## [Provided data]
• • • • •
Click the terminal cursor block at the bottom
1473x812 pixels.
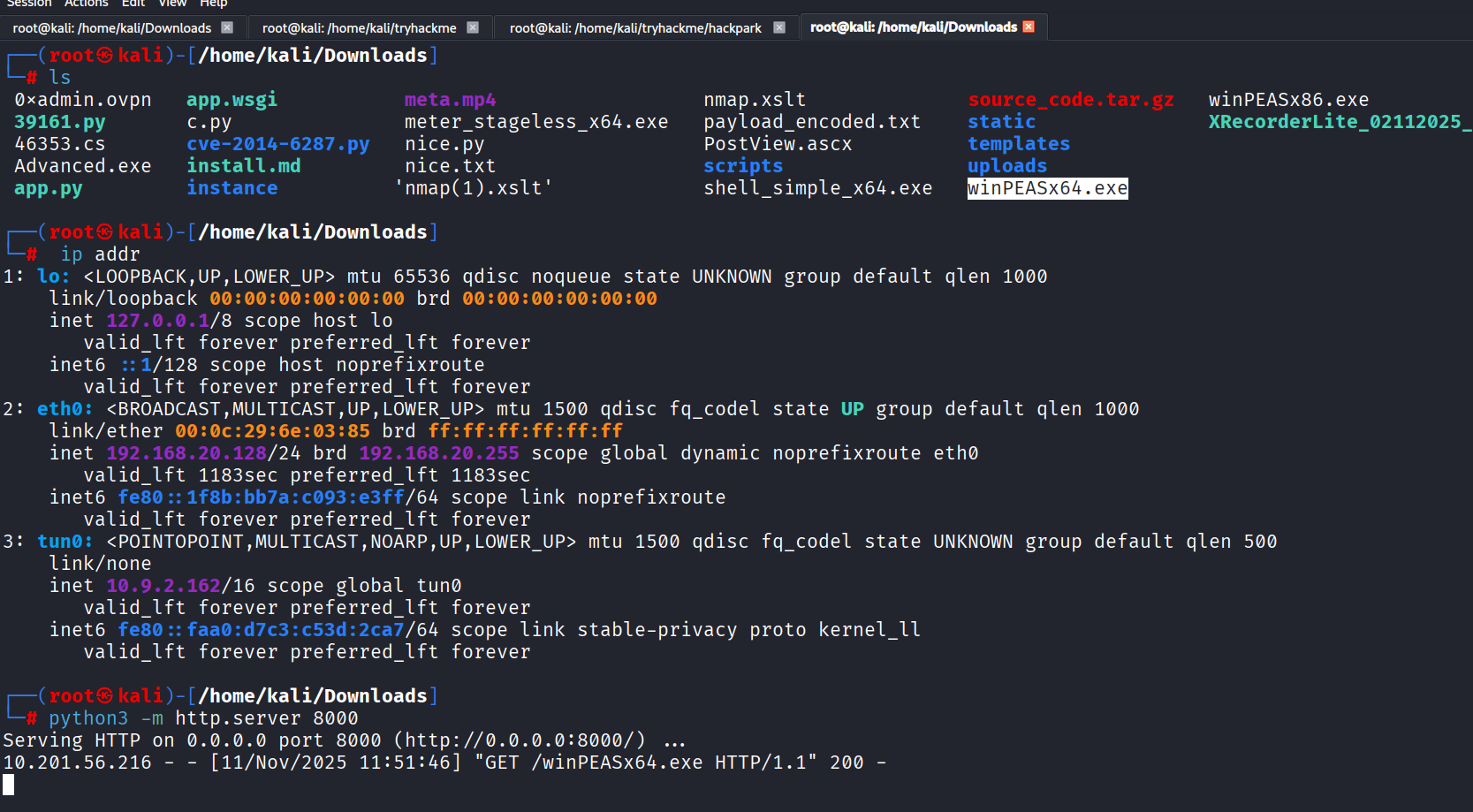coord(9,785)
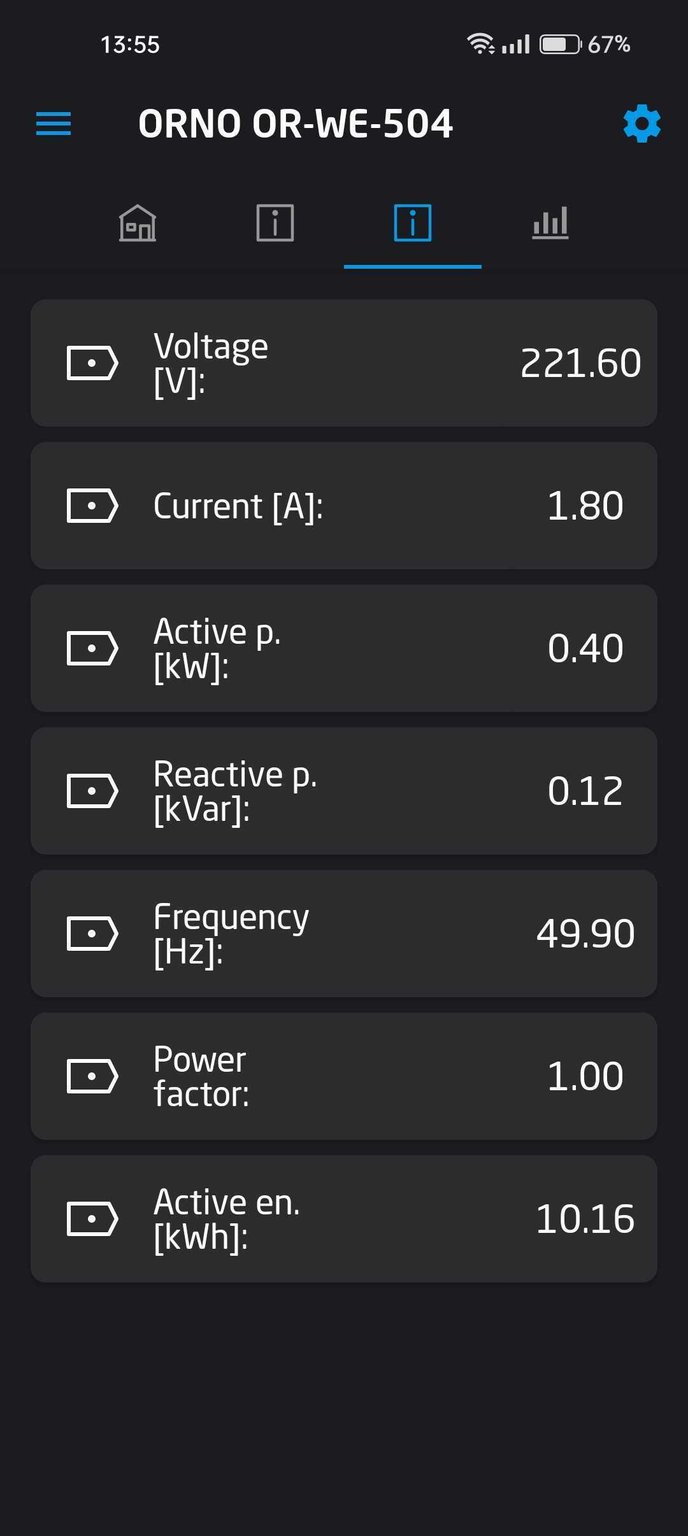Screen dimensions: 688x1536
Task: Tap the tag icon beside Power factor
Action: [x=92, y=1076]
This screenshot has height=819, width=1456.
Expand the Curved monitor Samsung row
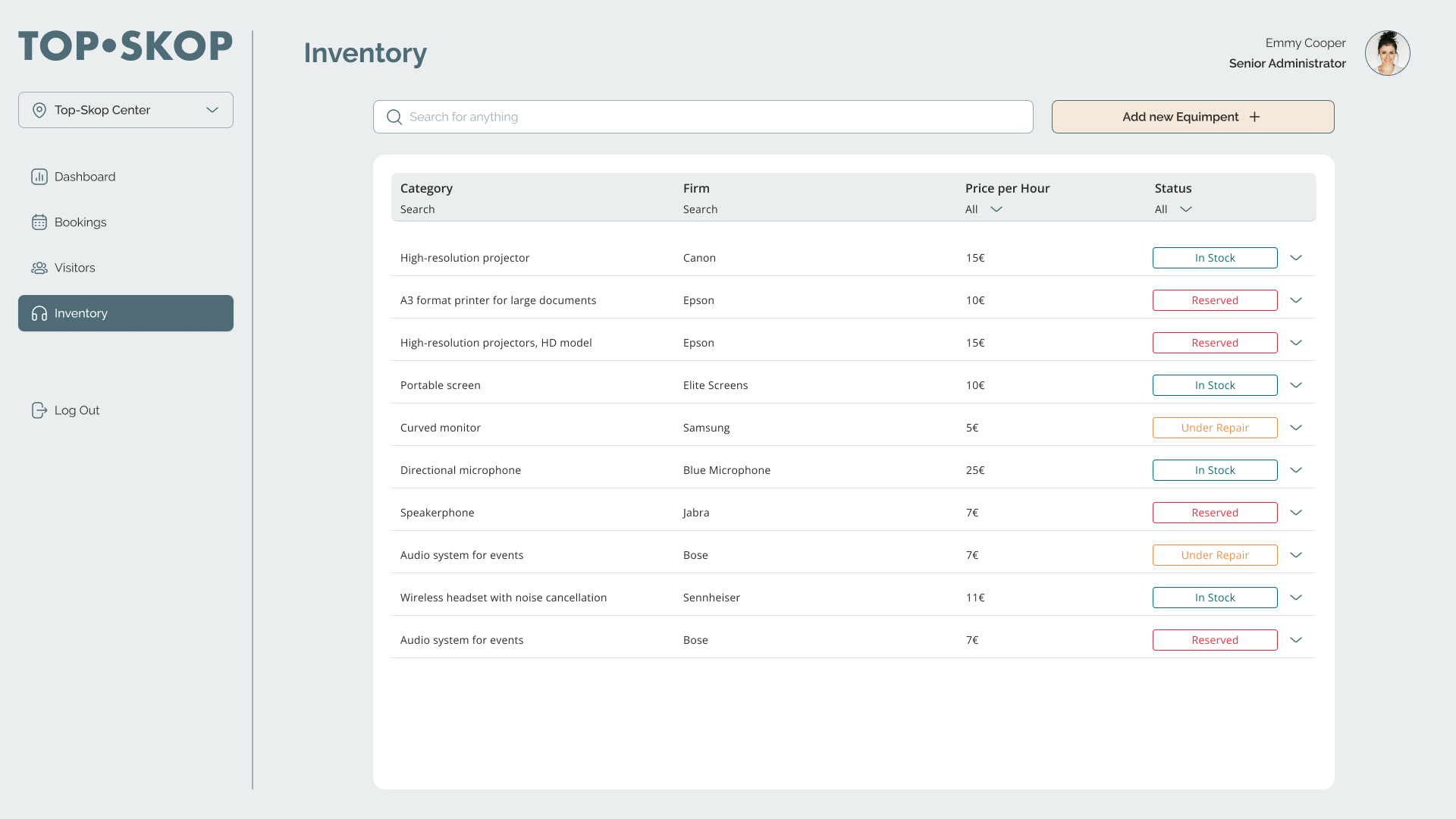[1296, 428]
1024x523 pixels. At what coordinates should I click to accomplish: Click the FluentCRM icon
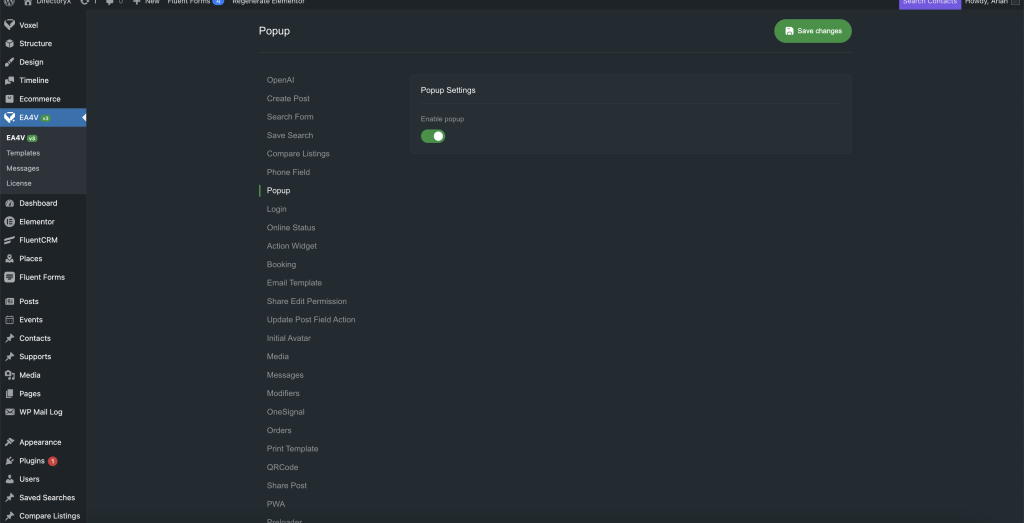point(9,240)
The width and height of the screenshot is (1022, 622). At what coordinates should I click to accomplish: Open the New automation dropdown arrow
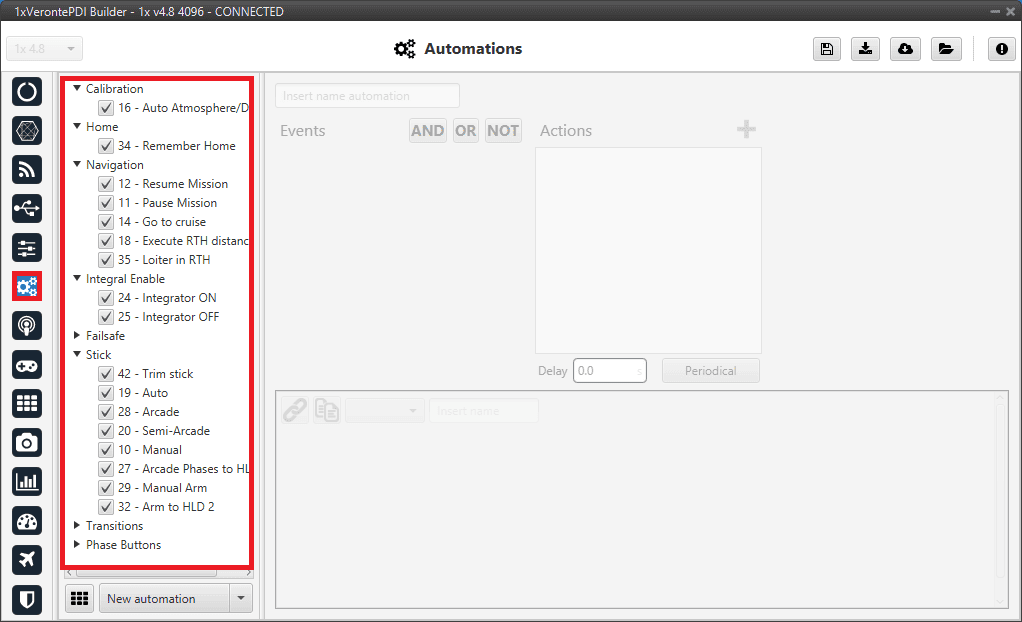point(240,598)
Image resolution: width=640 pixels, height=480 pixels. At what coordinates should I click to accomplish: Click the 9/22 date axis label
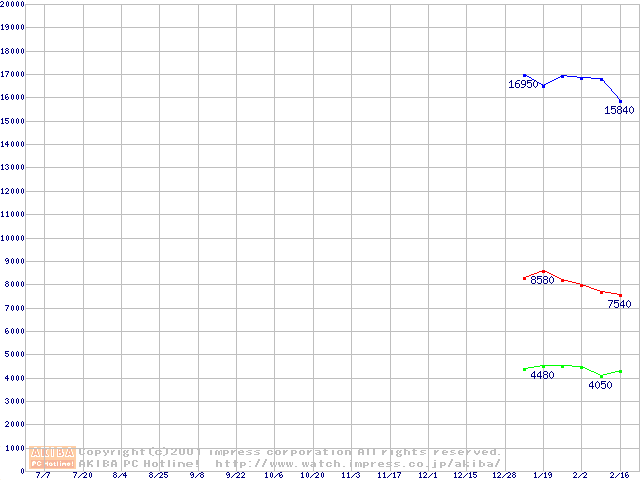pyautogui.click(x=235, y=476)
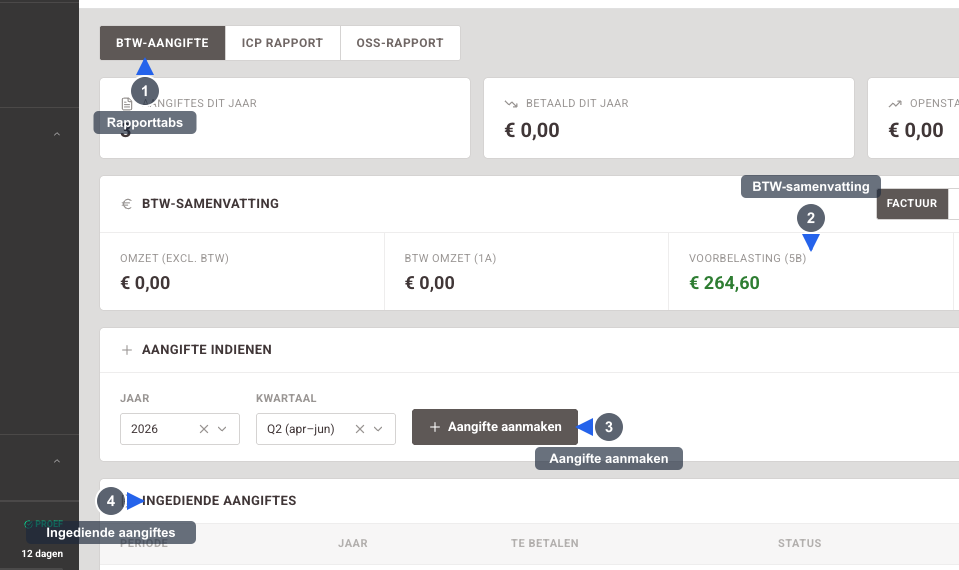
• • • • •
## [Exercise description]
Please rewrite the material starting at the line that contains "1024x523 pixels. At" and ending after the last line of the material, replacing "dropdown arrow" with "dropdown button" and changing nothing else. Leave out the pictures.

## [Task result]
1024x523 pixels. At what coordinates should I click to accomplish: Click the FluentCRM icon
point(9,240)
The width and height of the screenshot is (1022, 622). At what coordinates should I click to accomplish: Open the New automation dropdown button
point(240,598)
Image resolution: width=640 pixels, height=480 pixels. At what coordinates should I click to accomplish: Click the 9/22 date axis label
pyautogui.click(x=235, y=476)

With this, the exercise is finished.